Mindmory also has a Grey Matters view. This is the place for all non-actionable ideas you want to keep around. The app also helps you load fresh ideas with some pre-made ones available on it.
Download: Mindmory (iOS)

MemoButton

Remember what you discover on the web.
Exercise your active memory.
This is a spaced repetition tool in your browser packaged as a Chrome extension. Add anything you want to remember to a Quiz Card. MemoButton uses spaced repetition to quiz you at regular intervals so that you remember better. MemoButton is useful for learning a new language, remembering keyboard shortcuts, or simply for recalling ideas from the web.
Stats on the account page gives you more insights. Organize all your quiz cards from your account page. You can separate them into “easiest” and “hardest”. The hardest to remember facts can be made easier with extra facts, context, or mnemonics. The developers say that you will get a fresh perspective every time an idea repeats itself. One day, it just might click enough and help you develop an idea of your own.

Paul Graham, the Founder of the business accelerator Y-Combinator wrote an essay on How to get startup ideas. This example shows you how to use MemoButton and focus on the best ideas.
FlashTabs is another well-designed spaced repetition extension. It’s a promising Chrome extension you can use to start improving your memory this year.

Clippings.io

Save your Kindle notes
Highlight the best from the ebooks you read.
Now, let’s tackle the knowledge in the books we read. If it’s a physical book then Maria Popova’s suggestion to create an idea index is priceless. If it’s an ebook on your Kindle, Clippings.io might have an answer.
The web app gives you all the features to manage highlights on your Kindle ebook. You can go to your Amazon Kindle Highlights page too, but Clippings.io does it more elegantly. You can edit, search, tag and annotate your clippings. Organize the books read and the annotations made into collections. Go back and re-read the exact passages from a particular book. Search through your book notes by book title, author, content, and type. Clippings also allows you to export your clippings to beautifully formatted Word, Excel and PDF documents.
But most of all – you can push all the clippings to Evernote. A notebook is created for each book. Each annotation gets a note in specific notebooks. This should help you to use the space to pad it up context, links, and visual aids.
This Evernote integration helps the next Evernote add-on come to the fore for our review and recall needs.

Reflect

Review your Evernote notes.
Review with flashcards on Evernote.
Author and media strategist, Ryan Holiday gives a beautiful example of a commonplace book to store all that he reads. He uses systematic “notecards” to remember what he reads. Evernote can do the same role for those who are digitally inclined. Reflect is one reason to go digital.
Reflect helps you memorize and reflect on your notes, with scheduled flashcard reviews of what you’ve saved in Evernote. Reflect works on every device, so you can use it on the go or when there’s some downtime at the supermarket queue.
Bakari shows you how to set up automated note reviews with Reflect and Evernote. You can specify the particular notebook or notebook stack to review and also filter it with tags. For instance, a notebook with all the life hack tips and ideas. Pay close attention to the schedule as this is where the spaced repetition kicks in. With flashcards you can navigate through the cards more deliberately and quickly.
Android users? Take a look at Revunote which can also plug into Evernote and help you review your notes.

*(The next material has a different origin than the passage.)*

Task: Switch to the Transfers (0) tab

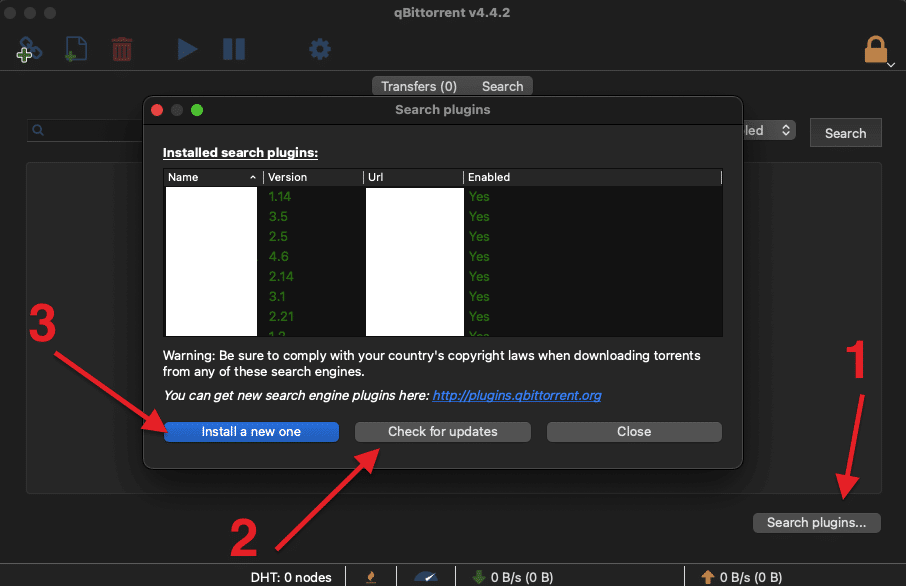Action: [x=418, y=87]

How Do You Slow the Speed of Your Forgetfulness?

When you think back, a little tip goes a long way to help improve our lives. This article came about through a wall of writers block and the Rule of 52 and 17 tip I remembered from The Daily Muse. The idea also came from my own forgetfulness which outpaces my reading.
Regular reviews of valuable tips helps keep them fresh. Going back to old material also helps us think about it differently from the time we first read it. That might just open up new awareness. So, don’t let forgetfulness be the pirate of your thoughts.
What is your method of collecting the best tips you find on the web? Which is the specific tool you use to collate and review your notes? Don’t forget to add your tips in the comments.